- REQUIRED ACTION: Look through the records below for the line with "現物受取（引出し） (400, 1964)". Return that line and each one after it up to and including the line with "unleashed workshop (1362, 1030)", exactly.

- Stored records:
•••••

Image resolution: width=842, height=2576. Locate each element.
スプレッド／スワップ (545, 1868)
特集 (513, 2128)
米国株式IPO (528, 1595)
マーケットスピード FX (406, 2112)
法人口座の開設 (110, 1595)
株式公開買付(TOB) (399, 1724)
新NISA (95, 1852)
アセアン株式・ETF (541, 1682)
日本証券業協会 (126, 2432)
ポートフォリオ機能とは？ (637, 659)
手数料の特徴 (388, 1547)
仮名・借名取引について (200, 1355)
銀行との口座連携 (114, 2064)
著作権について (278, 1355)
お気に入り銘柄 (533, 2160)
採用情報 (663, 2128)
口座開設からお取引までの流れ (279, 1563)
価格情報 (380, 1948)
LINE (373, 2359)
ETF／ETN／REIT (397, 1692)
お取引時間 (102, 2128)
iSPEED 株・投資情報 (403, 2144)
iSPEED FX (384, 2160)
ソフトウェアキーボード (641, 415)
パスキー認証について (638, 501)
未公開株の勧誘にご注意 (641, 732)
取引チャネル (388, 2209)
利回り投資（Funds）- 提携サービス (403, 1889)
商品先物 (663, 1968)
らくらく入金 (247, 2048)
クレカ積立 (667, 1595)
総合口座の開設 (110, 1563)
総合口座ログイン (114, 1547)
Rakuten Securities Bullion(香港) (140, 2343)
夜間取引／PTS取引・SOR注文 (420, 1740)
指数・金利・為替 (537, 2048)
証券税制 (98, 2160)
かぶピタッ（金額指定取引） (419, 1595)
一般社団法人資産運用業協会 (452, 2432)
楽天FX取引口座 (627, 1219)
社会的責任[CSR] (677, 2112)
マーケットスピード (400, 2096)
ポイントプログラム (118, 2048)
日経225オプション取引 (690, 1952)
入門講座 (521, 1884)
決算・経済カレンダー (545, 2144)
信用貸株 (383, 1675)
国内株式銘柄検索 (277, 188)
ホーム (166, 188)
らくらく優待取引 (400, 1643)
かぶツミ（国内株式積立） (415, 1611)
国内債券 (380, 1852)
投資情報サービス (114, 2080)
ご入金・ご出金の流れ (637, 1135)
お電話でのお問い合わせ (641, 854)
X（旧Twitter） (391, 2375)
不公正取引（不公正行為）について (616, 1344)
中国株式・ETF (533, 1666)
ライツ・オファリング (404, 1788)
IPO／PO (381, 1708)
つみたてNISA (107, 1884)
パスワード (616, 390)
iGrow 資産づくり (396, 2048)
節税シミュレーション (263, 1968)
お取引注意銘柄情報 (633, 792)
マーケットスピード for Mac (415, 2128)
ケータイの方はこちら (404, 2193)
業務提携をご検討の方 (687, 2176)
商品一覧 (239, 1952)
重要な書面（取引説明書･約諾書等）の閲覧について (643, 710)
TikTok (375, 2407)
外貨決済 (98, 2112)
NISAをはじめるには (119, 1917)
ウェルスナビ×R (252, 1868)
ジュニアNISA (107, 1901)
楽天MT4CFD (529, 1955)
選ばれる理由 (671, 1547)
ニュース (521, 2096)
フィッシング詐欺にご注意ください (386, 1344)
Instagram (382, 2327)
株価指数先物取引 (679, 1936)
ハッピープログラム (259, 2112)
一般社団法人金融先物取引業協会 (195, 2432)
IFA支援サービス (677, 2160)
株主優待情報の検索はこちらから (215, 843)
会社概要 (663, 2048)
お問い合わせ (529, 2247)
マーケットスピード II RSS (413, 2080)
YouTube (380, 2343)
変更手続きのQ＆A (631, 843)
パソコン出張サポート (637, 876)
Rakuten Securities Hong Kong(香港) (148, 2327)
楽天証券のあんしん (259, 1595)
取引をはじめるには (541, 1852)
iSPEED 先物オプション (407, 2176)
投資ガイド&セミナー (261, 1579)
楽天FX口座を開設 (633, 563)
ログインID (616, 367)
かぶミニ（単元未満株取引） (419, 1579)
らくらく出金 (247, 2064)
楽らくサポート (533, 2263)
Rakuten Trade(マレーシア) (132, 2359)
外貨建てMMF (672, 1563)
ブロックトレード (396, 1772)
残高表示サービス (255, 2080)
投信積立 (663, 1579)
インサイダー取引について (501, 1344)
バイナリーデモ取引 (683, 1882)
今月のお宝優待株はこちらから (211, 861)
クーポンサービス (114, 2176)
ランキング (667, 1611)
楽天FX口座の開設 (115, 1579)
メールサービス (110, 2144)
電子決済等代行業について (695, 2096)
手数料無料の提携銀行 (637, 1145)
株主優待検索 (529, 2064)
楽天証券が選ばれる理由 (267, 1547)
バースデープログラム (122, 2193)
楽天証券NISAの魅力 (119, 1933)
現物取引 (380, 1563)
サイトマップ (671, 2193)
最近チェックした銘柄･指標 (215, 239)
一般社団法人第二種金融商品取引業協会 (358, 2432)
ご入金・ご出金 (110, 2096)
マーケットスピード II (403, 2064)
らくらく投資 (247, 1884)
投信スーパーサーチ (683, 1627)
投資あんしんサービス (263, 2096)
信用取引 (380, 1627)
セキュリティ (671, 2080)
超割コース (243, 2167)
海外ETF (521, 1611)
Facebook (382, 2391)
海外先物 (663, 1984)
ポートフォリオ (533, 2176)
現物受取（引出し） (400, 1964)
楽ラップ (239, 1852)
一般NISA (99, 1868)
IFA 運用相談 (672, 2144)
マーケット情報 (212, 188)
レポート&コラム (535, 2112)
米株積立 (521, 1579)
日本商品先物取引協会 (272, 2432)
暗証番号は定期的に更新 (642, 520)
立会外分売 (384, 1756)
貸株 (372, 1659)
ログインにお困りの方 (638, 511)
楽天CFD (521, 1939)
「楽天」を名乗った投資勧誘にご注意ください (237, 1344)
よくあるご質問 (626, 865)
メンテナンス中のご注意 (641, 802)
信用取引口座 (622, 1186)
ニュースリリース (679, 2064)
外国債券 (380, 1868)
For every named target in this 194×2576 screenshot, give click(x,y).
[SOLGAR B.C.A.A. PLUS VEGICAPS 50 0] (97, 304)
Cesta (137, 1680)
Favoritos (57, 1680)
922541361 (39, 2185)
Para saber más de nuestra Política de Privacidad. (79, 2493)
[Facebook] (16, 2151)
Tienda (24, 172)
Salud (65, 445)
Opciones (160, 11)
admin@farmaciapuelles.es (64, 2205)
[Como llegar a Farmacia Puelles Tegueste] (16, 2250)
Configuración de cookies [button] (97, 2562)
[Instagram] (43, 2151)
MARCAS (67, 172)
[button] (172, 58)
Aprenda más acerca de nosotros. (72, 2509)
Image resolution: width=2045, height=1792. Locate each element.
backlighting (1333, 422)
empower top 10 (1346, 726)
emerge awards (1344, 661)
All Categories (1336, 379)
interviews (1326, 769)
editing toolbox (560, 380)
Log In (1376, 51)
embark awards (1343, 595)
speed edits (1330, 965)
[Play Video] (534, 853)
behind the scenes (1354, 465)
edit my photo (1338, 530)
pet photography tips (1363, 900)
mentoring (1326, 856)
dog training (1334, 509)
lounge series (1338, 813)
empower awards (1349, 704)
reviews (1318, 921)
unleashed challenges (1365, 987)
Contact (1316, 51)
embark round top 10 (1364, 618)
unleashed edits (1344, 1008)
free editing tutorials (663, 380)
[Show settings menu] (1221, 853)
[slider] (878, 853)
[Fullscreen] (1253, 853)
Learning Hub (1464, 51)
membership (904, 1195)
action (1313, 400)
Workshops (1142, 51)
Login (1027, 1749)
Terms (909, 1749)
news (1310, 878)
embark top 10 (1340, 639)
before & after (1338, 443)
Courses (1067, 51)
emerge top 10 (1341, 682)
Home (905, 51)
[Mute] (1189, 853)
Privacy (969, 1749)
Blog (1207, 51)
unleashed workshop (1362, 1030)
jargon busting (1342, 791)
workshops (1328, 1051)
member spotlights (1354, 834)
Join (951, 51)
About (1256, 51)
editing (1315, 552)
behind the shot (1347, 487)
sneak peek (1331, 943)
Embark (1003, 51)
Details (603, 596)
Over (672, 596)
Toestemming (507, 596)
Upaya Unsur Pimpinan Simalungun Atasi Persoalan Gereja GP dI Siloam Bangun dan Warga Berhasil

•••••

- EXERCISE OUTPUT:
現物受取（引出し） (400, 1964)
楽ラップ (239, 1852)
一般NISA (99, 1868)
IFA 運用相談 (672, 2144)
マーケット情報 (212, 188)
レポート&コラム (535, 2112)
米株積立 (521, 1579)
日本商品先物取引協会 (272, 2432)
暗証番号は定期的に更新 (642, 520)
立会外分売 (384, 1756)
貸株 (372, 1659)
ログインにお困りの方 (638, 511)
楽天CFD (521, 1939)
「楽天」を名乗った投資勧誘にご注意ください (237, 1344)
よくあるご質問 (626, 865)
メンテナンス中のご注意 (641, 802)
信用取引口座 (622, 1186)
ニュースリリース (679, 2064)
外国債券 (380, 1868)
For every named target in this 194×2576 screenshot, give click(x,y).
[SOLGAR B.C.A.A. PLUS VEGICAPS 50 0] (97, 304)
Cesta (137, 1680)
Favoritos (57, 1680)
922541361 (39, 2185)
Para saber más de nuestra Política de Privacidad. (79, 2493)
[Facebook] (16, 2151)
Tienda (24, 172)
Salud (65, 445)
Opciones (160, 11)
admin@farmaciapuelles.es (64, 2205)
[Como llegar a Farmacia Puelles Tegueste] (16, 2250)
Configuración de cookies [button] (97, 2562)
[Instagram] (43, 2151)
MARCAS (67, 172)
[button] (172, 58)
Aprenda más acerca de nosotros. (72, 2509)
Image resolution: width=2045, height=1792. Locate each element.
backlighting (1333, 422)
empower top 10 (1346, 726)
emerge awards (1344, 661)
All Categories (1336, 379)
interviews (1326, 769)
editing toolbox (560, 380)
Log In (1376, 51)
embark awards (1343, 595)
speed edits (1330, 965)
[Play Video] (534, 853)
behind the scenes (1354, 465)
edit my photo (1338, 530)
pet photography tips (1363, 900)
mentoring (1326, 856)
dog training (1334, 509)
lounge series (1338, 813)
empower awards (1349, 704)
reviews (1318, 921)
unleashed challenges (1365, 987)
Contact (1316, 51)
embark round top 10 (1364, 618)
unleashed edits (1344, 1008)
free editing tutorials (663, 380)
[Show settings menu] (1221, 853)
[slider] (878, 853)
[Fullscreen] (1253, 853)
Learning Hub (1464, 51)
membership (904, 1195)
action (1313, 400)
Workshops (1142, 51)
Login (1027, 1749)
Terms (909, 1749)
news (1310, 878)
embark top 10 (1340, 639)
before & after (1338, 443)
Courses (1067, 51)
emerge top 10 (1341, 682)
Home (905, 51)
[Mute] (1189, 853)
Privacy (969, 1749)
Blog (1207, 51)
unleashed workshop (1362, 1030)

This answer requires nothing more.